Efficient architecture/compiler co-exploration using analytical models

Abstract

The hardware/software co-exploration is a critical phase for a broad range of embedded platforms based on the System-On-Chip approach. Traditionally, the compilation and the architectural design sub-spaces have been explored independently. Only recently, some approaches have analyzed the problem of the concurrent exploration of the compilation/architecture sub-spaces. This paper proposes a framework to support the co-exploration phase of the design space composed of architectural parameters and source program transformations. The objective space is multi-dimensional, including conflicting objectives such as energy and delay. In the proposed framework, heuristic co-exploration techniques based on Pareto Simulated Annealing (PSA) have been used to efficiently explore the architecture/compiler co-design space. A first result of this paper consists of showing how the architecture/compiler co-exploration can be more effective than a traditional two-phase exploration.
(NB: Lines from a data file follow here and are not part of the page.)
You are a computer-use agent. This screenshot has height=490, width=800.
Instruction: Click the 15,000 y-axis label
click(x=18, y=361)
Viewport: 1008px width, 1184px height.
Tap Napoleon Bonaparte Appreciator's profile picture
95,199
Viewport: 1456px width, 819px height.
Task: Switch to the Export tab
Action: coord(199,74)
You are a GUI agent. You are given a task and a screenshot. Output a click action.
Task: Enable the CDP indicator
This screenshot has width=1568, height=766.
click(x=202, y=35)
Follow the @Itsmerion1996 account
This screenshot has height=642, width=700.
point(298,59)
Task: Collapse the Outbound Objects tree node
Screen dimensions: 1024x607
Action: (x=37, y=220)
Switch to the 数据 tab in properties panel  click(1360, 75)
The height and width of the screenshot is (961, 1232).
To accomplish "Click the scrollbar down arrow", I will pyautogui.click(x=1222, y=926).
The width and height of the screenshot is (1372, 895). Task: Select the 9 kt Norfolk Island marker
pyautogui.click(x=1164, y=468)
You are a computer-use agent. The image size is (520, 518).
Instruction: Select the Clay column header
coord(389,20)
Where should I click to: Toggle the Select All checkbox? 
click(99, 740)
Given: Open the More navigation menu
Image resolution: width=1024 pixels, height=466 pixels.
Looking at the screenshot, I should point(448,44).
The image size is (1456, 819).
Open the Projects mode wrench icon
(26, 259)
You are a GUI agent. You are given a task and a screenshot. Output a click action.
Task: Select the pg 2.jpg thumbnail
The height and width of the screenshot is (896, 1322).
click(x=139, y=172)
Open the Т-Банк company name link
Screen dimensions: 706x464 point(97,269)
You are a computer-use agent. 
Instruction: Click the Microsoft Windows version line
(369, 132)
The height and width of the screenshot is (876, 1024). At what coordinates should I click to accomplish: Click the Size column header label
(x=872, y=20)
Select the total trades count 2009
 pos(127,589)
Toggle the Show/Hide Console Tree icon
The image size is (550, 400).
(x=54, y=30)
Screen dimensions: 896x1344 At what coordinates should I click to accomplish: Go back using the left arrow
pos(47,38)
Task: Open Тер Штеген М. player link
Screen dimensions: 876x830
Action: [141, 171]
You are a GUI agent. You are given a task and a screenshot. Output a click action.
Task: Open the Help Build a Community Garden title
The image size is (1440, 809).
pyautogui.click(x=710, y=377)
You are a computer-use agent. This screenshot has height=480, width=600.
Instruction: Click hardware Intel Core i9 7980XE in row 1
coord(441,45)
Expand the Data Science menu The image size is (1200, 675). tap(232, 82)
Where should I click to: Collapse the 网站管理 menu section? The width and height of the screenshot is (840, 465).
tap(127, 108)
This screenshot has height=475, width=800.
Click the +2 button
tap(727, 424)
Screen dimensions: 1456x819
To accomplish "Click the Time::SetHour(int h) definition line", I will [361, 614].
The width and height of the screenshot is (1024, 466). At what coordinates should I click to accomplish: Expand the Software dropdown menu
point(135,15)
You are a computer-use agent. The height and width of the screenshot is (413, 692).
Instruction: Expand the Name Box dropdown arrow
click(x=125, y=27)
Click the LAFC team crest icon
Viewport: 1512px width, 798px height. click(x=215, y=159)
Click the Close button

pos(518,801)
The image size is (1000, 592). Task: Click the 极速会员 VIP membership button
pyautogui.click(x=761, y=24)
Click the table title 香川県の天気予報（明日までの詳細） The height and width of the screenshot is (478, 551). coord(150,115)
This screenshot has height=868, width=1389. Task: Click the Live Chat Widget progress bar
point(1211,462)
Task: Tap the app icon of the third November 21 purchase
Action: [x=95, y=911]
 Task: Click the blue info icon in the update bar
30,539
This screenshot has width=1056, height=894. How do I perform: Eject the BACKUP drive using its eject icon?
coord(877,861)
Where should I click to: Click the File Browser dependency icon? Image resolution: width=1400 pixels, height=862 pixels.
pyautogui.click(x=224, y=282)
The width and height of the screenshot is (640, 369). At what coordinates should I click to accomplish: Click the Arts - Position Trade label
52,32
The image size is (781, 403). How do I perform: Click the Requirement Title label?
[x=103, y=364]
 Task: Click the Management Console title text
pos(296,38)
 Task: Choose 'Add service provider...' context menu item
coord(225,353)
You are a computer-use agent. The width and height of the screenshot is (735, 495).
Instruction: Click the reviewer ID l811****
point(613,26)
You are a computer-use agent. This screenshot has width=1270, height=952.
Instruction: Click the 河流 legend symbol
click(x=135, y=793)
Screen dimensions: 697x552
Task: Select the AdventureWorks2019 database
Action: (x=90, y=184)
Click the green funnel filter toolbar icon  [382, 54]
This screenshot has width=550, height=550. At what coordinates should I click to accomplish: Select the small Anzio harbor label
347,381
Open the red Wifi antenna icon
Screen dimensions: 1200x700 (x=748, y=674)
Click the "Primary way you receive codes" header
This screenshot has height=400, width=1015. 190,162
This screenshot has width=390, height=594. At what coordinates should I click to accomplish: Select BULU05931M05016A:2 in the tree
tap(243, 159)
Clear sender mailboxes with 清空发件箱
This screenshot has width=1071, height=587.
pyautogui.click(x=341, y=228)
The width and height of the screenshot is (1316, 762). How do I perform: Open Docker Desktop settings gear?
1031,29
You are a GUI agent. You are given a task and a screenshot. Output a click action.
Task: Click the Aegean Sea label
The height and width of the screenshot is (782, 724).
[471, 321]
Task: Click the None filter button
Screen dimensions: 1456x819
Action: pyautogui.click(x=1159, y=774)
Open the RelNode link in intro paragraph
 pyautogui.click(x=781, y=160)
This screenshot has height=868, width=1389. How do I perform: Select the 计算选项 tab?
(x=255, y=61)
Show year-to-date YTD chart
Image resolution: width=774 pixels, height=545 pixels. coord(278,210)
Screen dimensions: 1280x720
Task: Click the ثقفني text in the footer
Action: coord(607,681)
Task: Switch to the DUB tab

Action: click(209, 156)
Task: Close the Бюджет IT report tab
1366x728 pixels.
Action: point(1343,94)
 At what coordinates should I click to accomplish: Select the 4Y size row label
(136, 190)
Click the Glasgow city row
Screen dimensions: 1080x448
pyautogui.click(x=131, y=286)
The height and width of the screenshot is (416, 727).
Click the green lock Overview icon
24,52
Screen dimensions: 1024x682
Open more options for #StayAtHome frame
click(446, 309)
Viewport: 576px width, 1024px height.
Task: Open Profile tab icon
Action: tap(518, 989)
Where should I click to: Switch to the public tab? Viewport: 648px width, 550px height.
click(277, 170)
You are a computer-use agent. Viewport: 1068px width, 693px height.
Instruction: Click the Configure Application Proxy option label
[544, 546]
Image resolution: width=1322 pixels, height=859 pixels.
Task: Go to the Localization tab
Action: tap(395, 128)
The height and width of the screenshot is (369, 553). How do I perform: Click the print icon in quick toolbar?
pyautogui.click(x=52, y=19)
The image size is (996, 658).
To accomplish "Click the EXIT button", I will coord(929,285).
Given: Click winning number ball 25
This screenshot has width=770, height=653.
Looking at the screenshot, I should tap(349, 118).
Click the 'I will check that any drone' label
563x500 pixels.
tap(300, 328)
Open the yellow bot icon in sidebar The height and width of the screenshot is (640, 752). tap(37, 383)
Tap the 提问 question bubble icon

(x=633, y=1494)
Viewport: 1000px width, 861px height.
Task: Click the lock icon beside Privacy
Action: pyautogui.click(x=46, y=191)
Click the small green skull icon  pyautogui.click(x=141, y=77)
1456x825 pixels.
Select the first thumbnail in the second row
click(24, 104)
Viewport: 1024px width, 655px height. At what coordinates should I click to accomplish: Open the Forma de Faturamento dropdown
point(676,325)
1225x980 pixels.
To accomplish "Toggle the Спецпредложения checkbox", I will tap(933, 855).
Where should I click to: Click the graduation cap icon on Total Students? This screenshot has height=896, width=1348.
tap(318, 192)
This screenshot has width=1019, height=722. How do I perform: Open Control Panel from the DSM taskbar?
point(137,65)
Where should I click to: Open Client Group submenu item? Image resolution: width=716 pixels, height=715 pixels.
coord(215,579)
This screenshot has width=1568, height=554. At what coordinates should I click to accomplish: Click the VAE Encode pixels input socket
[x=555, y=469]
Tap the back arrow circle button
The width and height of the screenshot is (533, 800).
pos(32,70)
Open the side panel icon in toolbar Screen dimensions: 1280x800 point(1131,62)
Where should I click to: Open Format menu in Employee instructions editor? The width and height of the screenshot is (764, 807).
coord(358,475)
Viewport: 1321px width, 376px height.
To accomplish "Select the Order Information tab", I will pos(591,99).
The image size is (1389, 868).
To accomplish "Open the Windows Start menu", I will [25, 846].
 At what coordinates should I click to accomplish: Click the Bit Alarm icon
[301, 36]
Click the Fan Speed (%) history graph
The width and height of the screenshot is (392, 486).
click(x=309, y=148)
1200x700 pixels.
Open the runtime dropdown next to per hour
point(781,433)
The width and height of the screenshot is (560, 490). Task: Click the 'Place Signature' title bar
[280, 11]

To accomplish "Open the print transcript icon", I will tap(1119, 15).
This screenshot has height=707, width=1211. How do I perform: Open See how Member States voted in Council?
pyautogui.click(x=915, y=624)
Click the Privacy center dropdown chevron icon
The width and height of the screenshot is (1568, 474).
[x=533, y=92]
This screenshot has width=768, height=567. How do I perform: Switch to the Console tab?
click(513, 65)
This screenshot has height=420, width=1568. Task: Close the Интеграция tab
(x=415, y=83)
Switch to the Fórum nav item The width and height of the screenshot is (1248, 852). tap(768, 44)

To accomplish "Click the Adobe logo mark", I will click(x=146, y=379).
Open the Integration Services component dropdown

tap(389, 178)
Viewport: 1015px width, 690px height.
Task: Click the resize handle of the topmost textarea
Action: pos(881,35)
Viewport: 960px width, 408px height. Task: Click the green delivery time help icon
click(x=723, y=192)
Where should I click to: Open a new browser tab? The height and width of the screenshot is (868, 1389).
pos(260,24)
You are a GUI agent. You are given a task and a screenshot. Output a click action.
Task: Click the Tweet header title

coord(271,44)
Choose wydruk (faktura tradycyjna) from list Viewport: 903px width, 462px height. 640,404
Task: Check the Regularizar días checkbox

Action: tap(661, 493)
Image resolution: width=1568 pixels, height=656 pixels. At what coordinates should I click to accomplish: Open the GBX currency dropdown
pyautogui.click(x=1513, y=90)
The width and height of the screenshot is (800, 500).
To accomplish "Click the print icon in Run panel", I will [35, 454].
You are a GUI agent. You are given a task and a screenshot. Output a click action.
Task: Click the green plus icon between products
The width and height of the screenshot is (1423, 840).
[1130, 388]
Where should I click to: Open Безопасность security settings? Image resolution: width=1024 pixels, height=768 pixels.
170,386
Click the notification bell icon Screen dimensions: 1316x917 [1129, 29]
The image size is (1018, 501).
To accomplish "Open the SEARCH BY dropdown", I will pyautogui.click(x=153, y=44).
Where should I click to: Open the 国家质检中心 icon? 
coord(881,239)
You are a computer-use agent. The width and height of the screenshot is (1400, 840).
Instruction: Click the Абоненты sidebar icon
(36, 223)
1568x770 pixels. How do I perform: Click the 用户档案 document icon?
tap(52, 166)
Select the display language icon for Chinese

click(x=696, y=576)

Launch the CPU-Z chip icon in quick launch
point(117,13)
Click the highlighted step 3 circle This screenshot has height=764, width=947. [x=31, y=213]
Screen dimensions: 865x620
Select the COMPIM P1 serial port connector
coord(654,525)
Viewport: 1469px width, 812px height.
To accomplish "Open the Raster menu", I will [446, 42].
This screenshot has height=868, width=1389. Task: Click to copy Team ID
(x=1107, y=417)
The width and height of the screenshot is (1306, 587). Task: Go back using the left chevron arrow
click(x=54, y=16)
Since the co-exploration space is quite large, to speed up the co-exploration phase by several orders of magnitude over simulation-based approaches, a methodology based on analytical models has been introduced in the co-exploration framework. The goal of analytical models is to quickly evaluate energy/delay metrics at the systems level, while maintaining accuracy with respect to simulation-based co-exploration. The proposed co-exploration framework has been applied to a parameterized SoC superscalar architecture during the execution of a selected set of multimedia applications.